- _TASK DETAILS_
Write out the records below from the first line through the line containing "Given: Click the first magenta info marker", leaving out any pictures.

# # # #

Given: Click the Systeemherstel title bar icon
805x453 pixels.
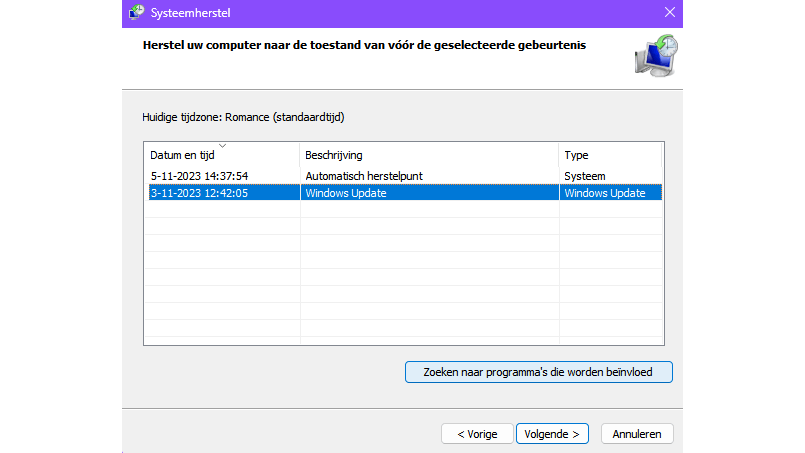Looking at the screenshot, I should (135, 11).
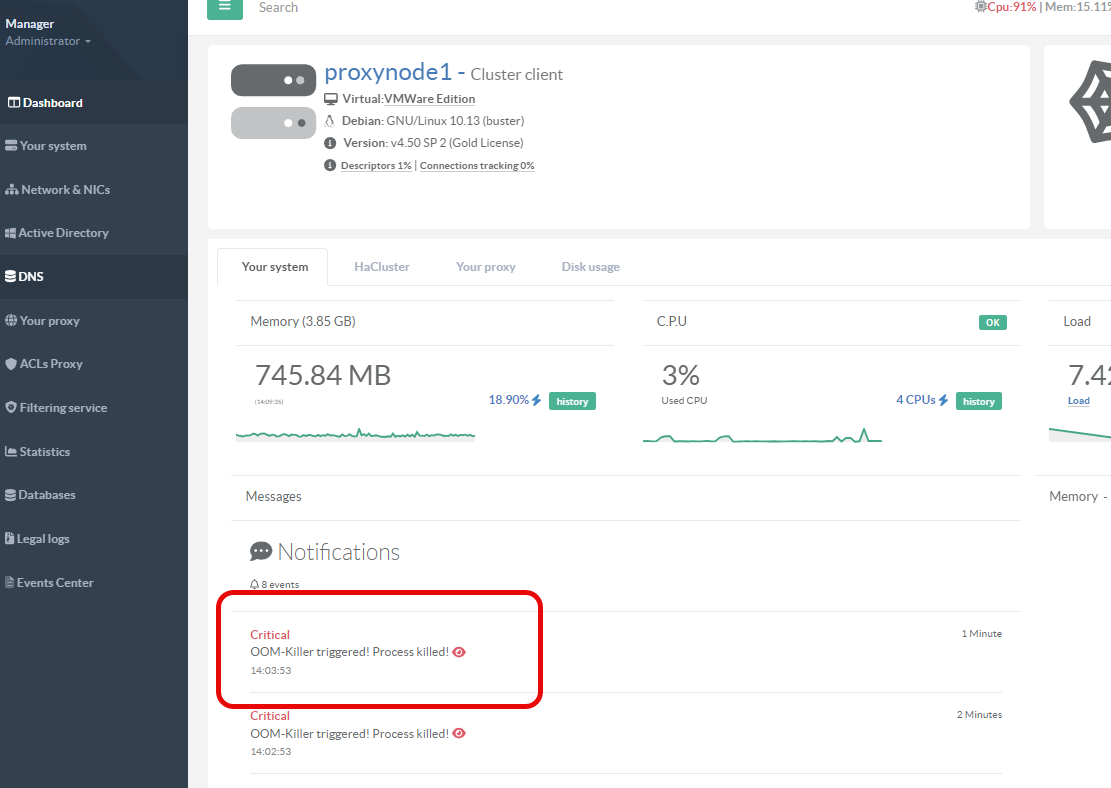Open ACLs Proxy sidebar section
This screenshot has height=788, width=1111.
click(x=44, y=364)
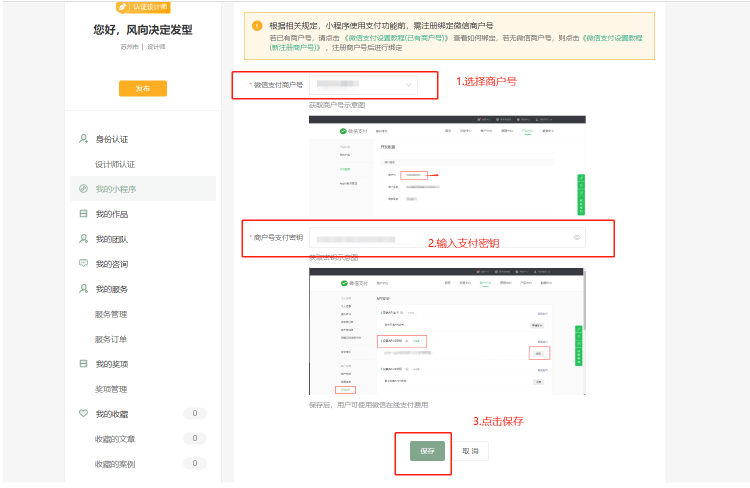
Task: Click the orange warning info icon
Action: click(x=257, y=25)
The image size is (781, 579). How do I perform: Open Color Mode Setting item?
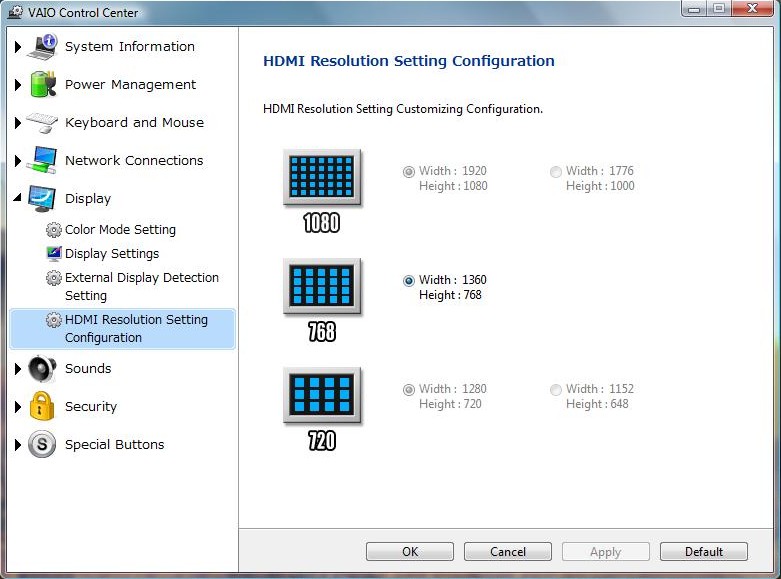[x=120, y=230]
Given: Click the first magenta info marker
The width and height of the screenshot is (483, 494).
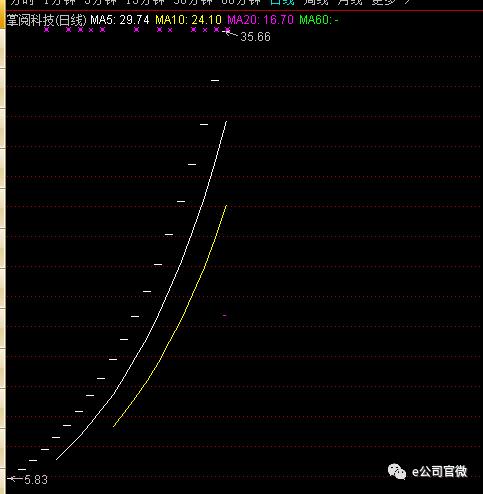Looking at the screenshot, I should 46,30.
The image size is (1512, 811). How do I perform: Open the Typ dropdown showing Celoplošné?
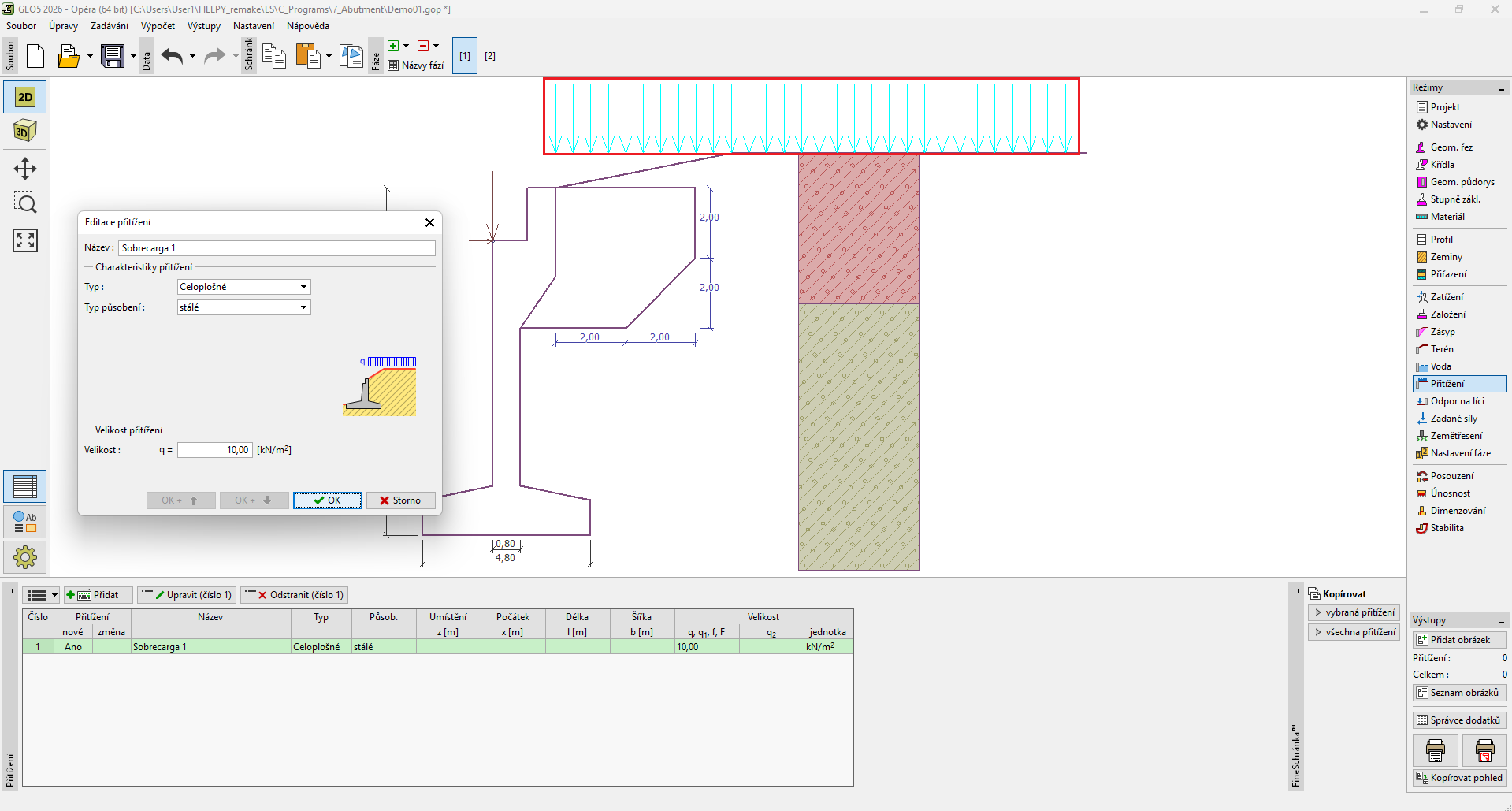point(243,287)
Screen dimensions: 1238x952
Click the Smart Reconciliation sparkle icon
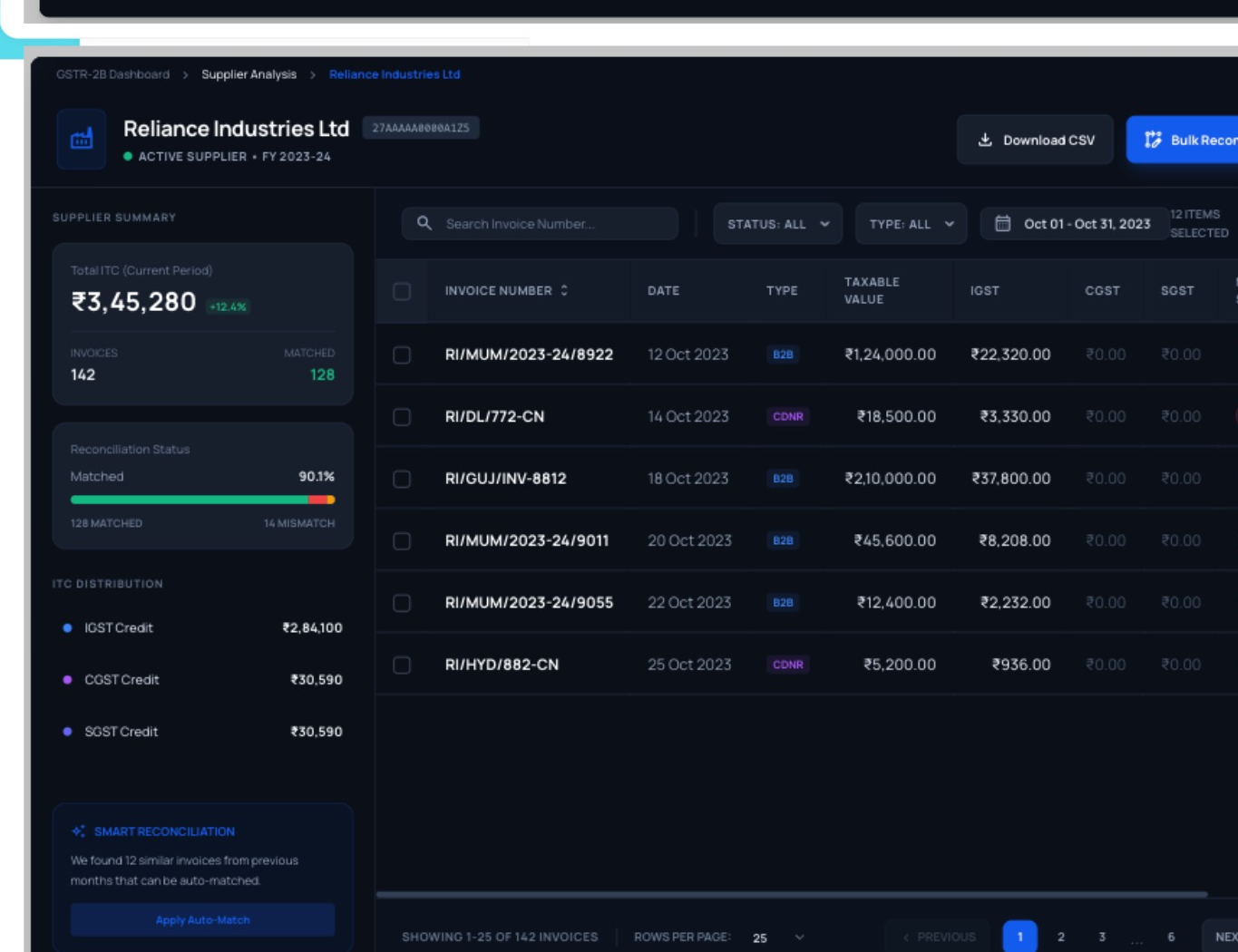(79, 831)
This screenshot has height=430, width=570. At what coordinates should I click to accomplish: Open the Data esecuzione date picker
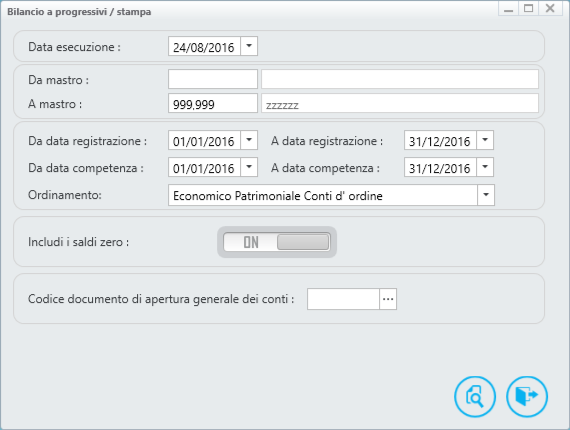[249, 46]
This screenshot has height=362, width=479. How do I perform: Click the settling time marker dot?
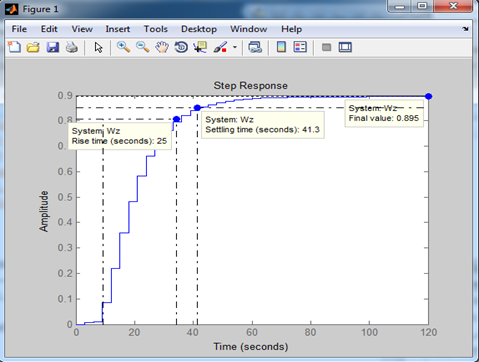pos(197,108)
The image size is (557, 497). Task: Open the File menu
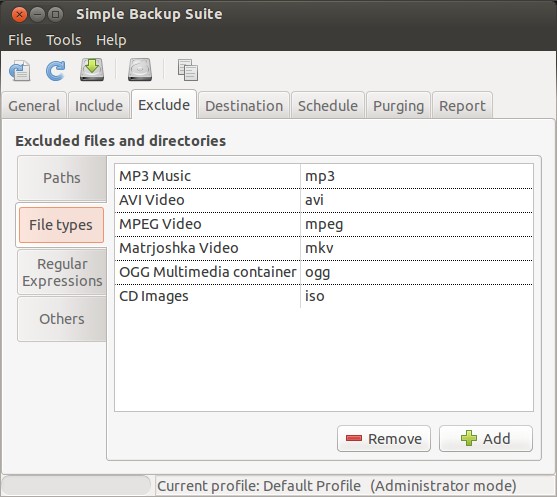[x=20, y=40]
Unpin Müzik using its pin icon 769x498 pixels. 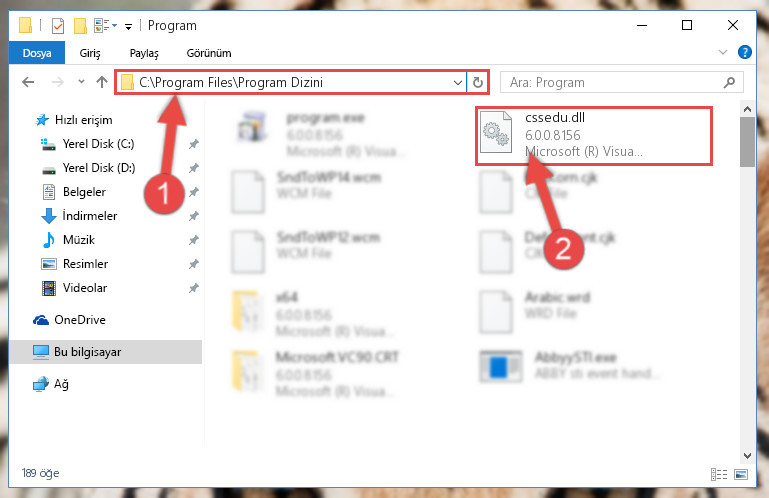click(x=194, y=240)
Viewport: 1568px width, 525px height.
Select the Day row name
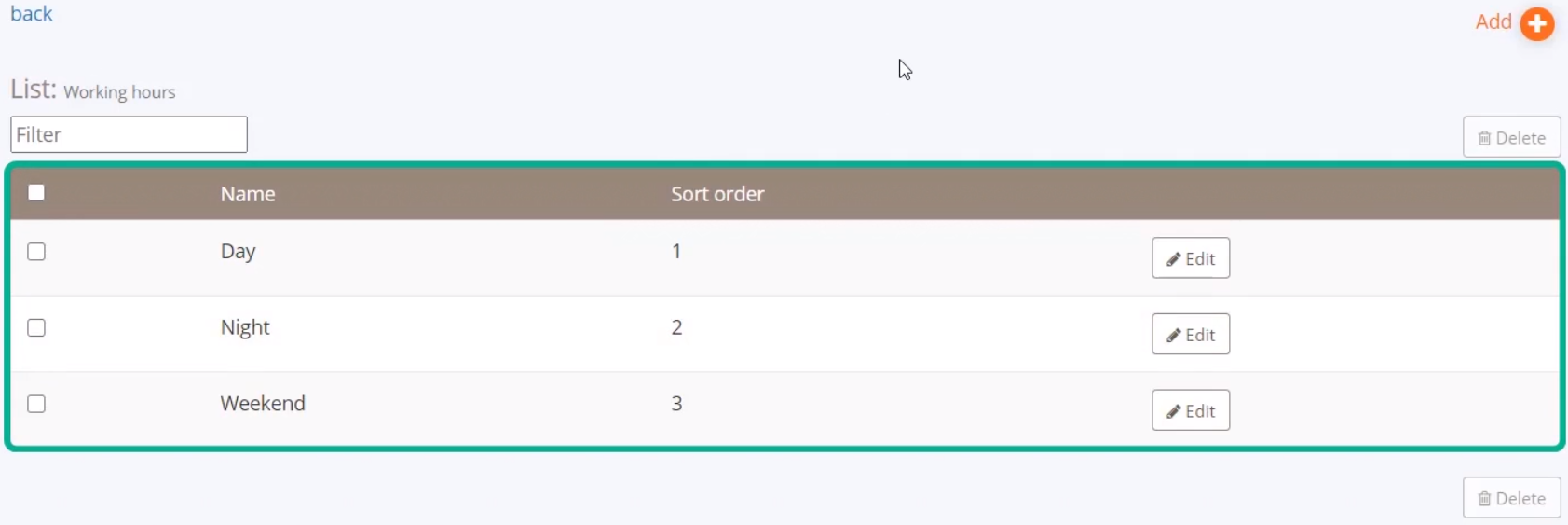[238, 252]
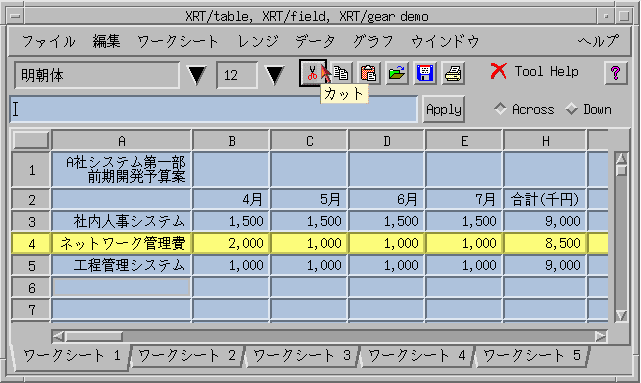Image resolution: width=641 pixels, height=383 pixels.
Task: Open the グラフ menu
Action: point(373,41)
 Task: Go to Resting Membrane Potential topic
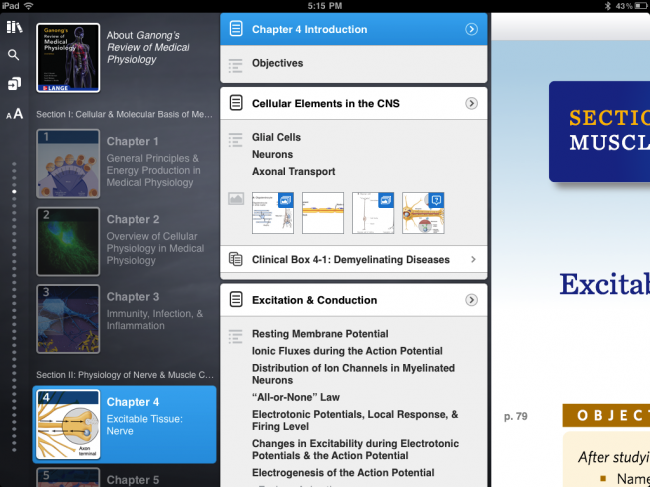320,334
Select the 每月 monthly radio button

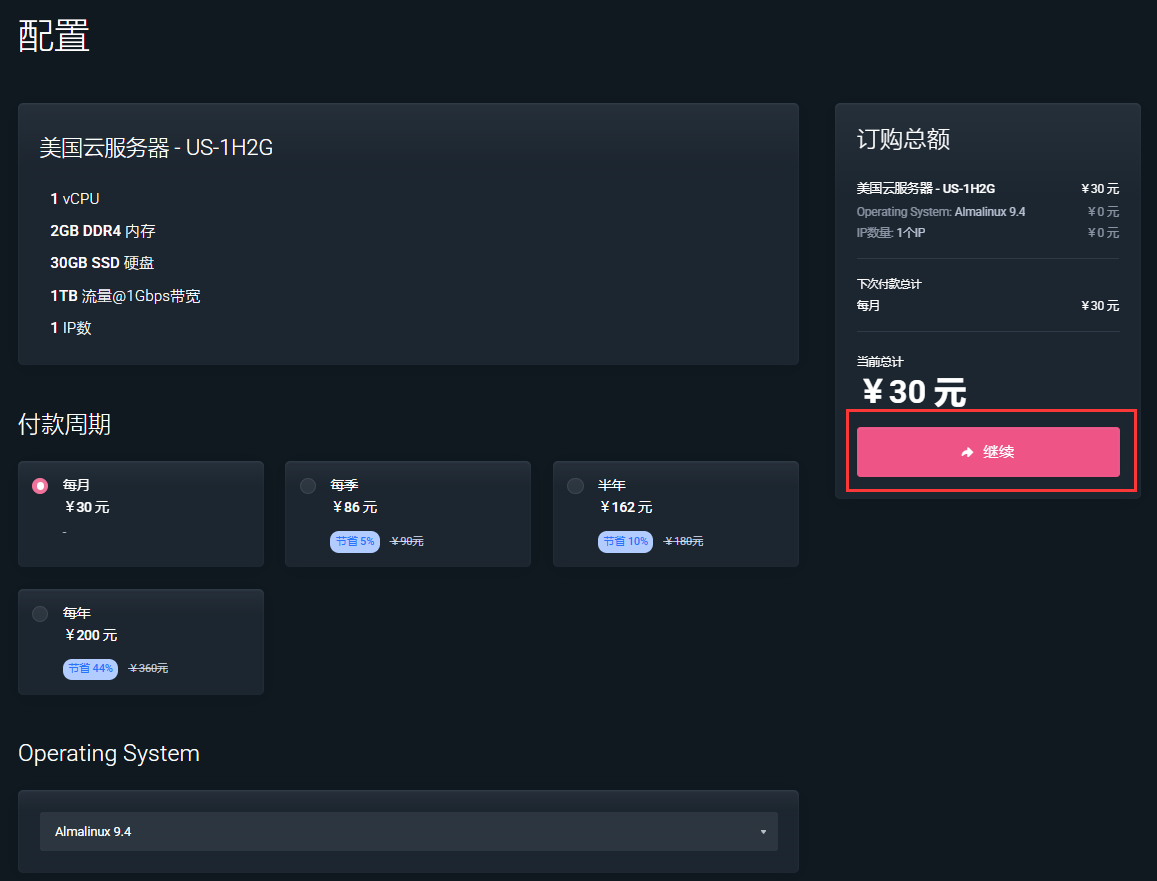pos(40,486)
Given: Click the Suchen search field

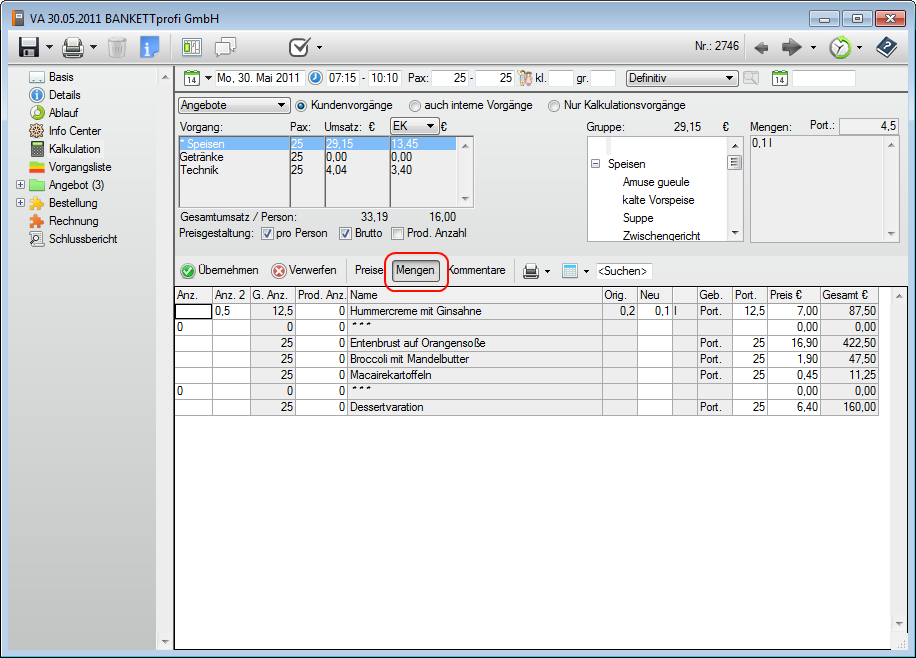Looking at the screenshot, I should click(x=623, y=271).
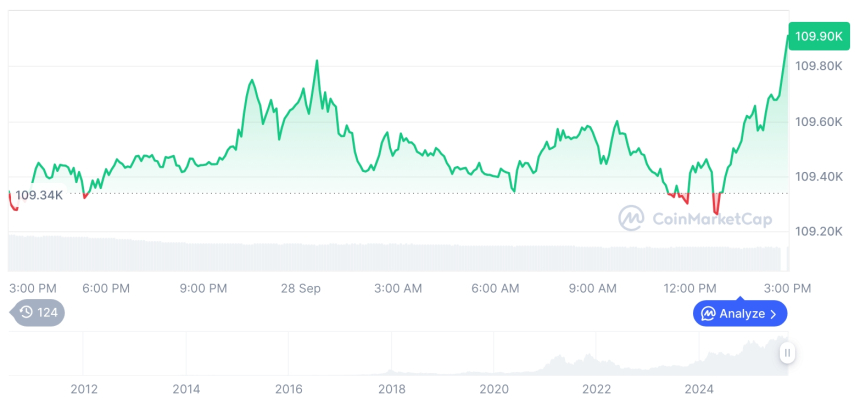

# # # #

- _RESULT FOR THIS EXERCISE_
Given: Click the Systeemherstel title bar icon
805x453 pixels.
Looking at the screenshot, I should (135, 11).
Open ACLs Proxy sidebar section
This screenshot has height=788, width=1111.
click(x=44, y=364)
Task: Click the orange warning info icon
Action: click(x=257, y=25)
The image size is (781, 579). How do I perform: Open Color Mode Setting item?
[x=120, y=230]
Given: Click the first magenta info marker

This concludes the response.